Outcome-based justification for implementing new point-of-care tests: there is no difference between magnesium replacement based on ionized magnesium and total magnesium as a predictor of development of arrhythmias in the postoperative cardiac surgical patient.

Objective: To determine whether introducing a new laboratory test, ionized magnesium (iMg++), would affect outcome, where outcome was defined as the rate of arrhythmias in a population of postoperative cardiopulmonary bypass (CPB) patients.

Design: A prospective randomized trial.

Setting: Cardiothoracic surgical intensive care unit of a university hospital.

Patients: One hundred fifty consecutive post-CPB patients with randomized to two groups, one of which received routine reporting of iMg++ levels on all postoperative electrolyte requests while the other had access to total magnesium (tMg++) levels on demand and no access to iMg++ levels. Groups were compared for rate of arrhythmias, total amount of magnesium repleted, and demographics.
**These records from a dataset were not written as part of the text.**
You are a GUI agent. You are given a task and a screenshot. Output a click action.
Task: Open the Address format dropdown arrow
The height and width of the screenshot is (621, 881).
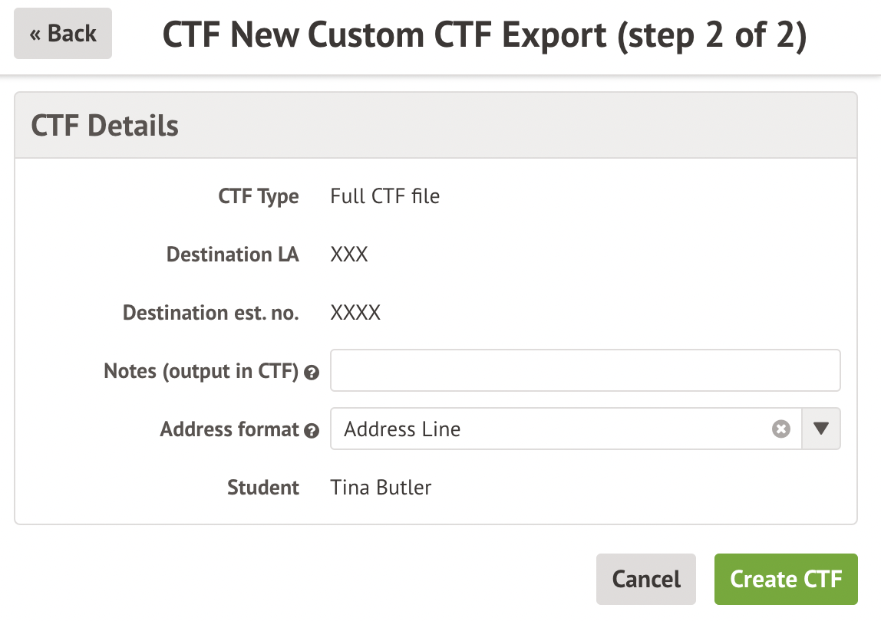click(821, 429)
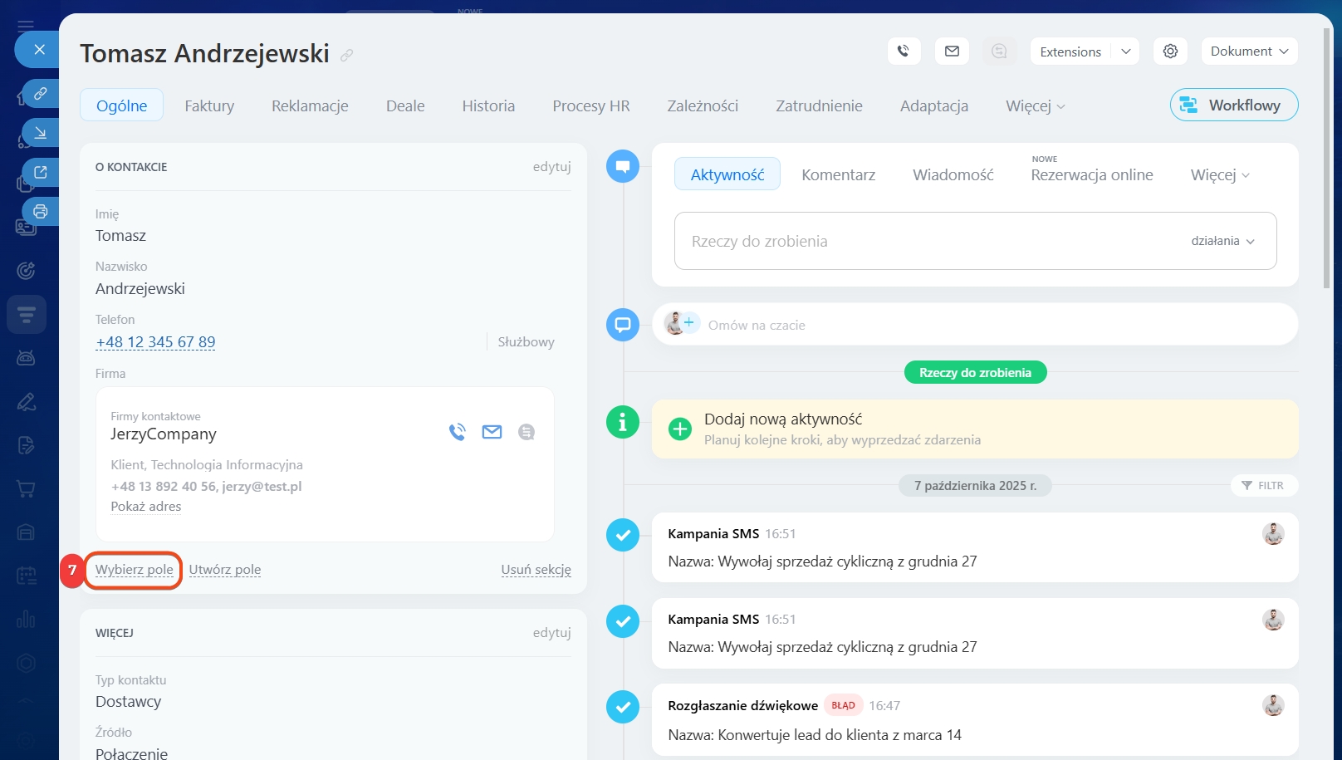
Task: Expand the Więcej tab menu
Action: (1035, 106)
Measurements and main results: Eighty-five patients were randomized to the tMg++ group and 65 to the iMg++ group. The two groups did not differ in the rate of arrhythmias (chi-square test): 13/85 (15%) of the tMg++ patients and 12/65 (18%) of the iMg++ patients developed an arrhythmia. The groups also did not differ in the amount of magnesium sulfate (MgSO4) administered (2 tailed t-test): tMg++ patients received 1.5 +/- 0.15 (SEM) gm of MgSO4, whereas iMg++ patients received 1.3 +/- 0.15 gm.

Conclusion: The study does not support the hypothesis that magnesium repletion titrated to iMg++ reduces arrhythmia development in post-CPB patients. The lack of a difference in the amount of magnesium replacement between the two groups suggests that tMg++ level is a reasonable indicator of iMg++ level. Routine measurement of iMg++ does not, therefore, appear to have advantages over tMg++ in the postoperative management of CPB patients.